For the entries below, repeat exactly each line starting with the one that contains "Ik ben 18+ (alleen" and going on through the one that contains "Ik ben jonger dan 18 (258, 1377)", and no others.

THE RECORDS Start Marker

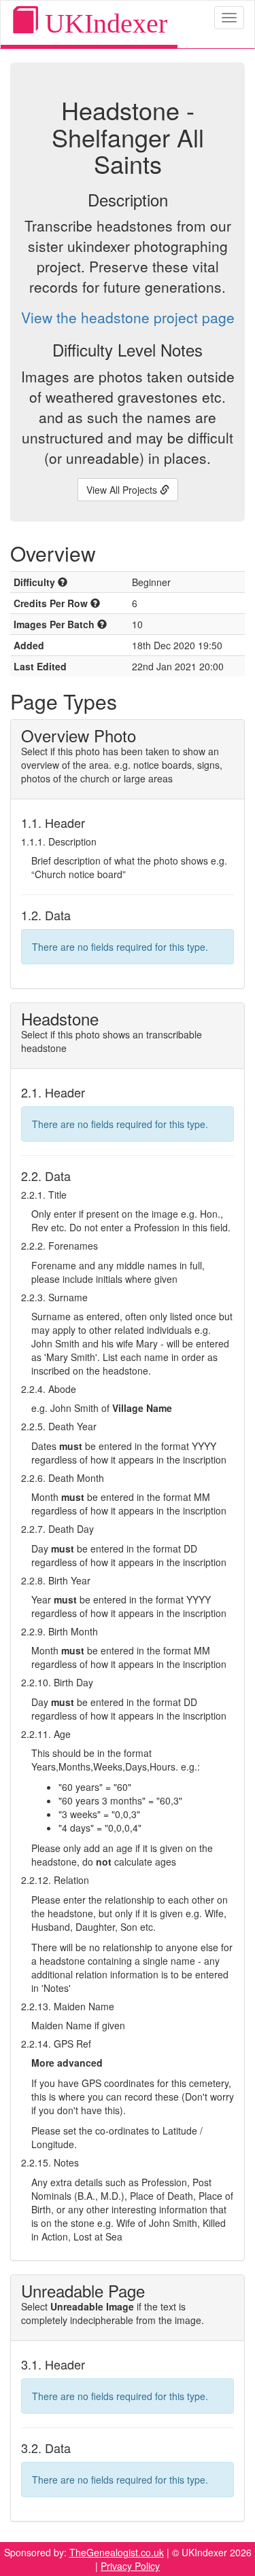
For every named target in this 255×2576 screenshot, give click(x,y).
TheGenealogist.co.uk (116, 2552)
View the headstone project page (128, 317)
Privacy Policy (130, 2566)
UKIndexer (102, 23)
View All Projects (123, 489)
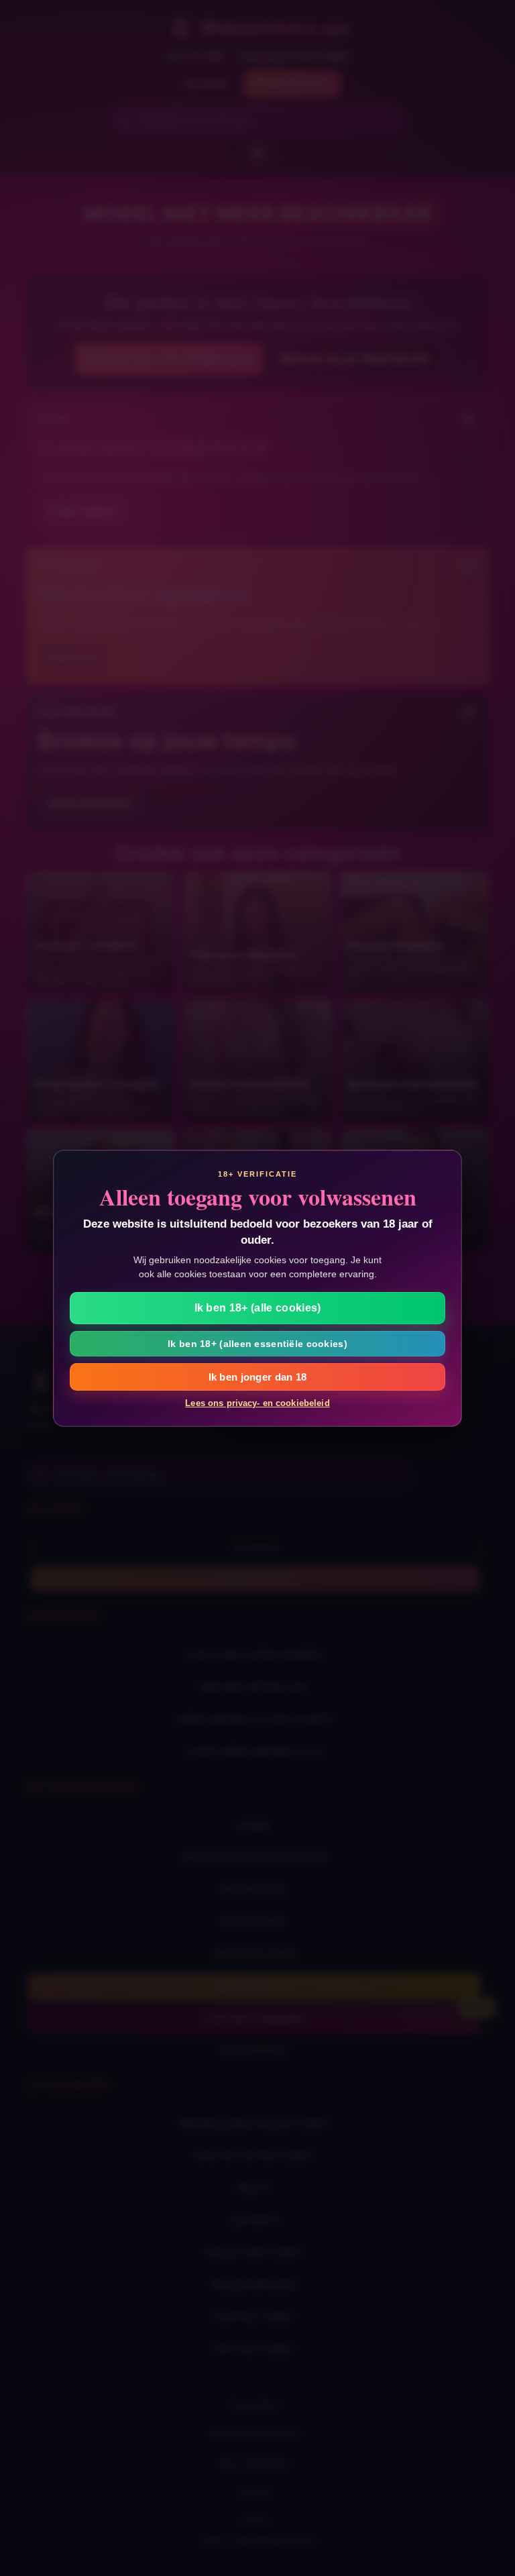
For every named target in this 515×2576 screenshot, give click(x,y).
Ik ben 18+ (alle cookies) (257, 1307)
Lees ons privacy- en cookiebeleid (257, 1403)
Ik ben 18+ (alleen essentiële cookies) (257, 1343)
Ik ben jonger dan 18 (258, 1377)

THE RECORDS End Marker
THE RECORDS Start Marker

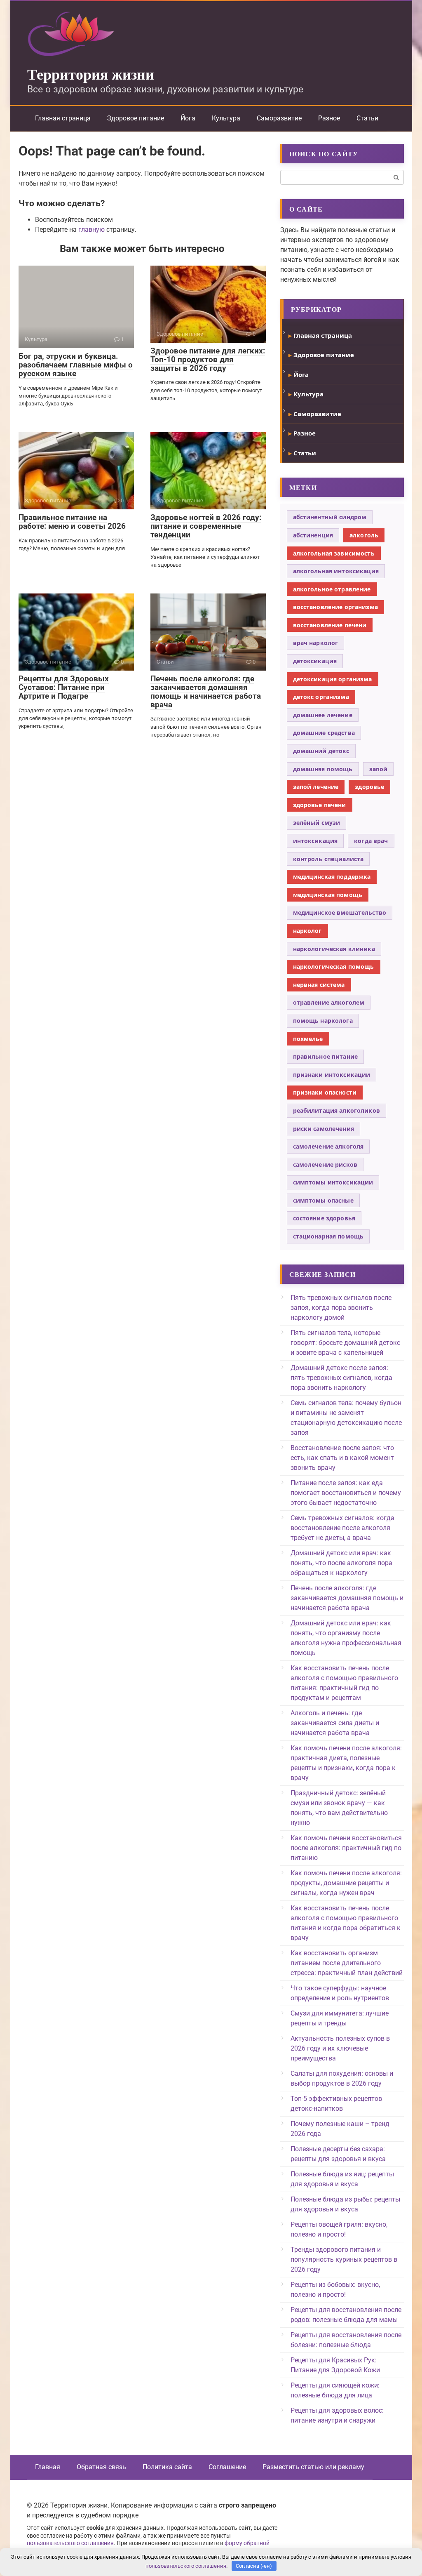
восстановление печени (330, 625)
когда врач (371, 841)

THE RECORDS End Marker

# [REPLY]
Ik ben 18+ (alleen essentiële cookies) (257, 1343)
Ik ben jonger dan 18 (258, 1377)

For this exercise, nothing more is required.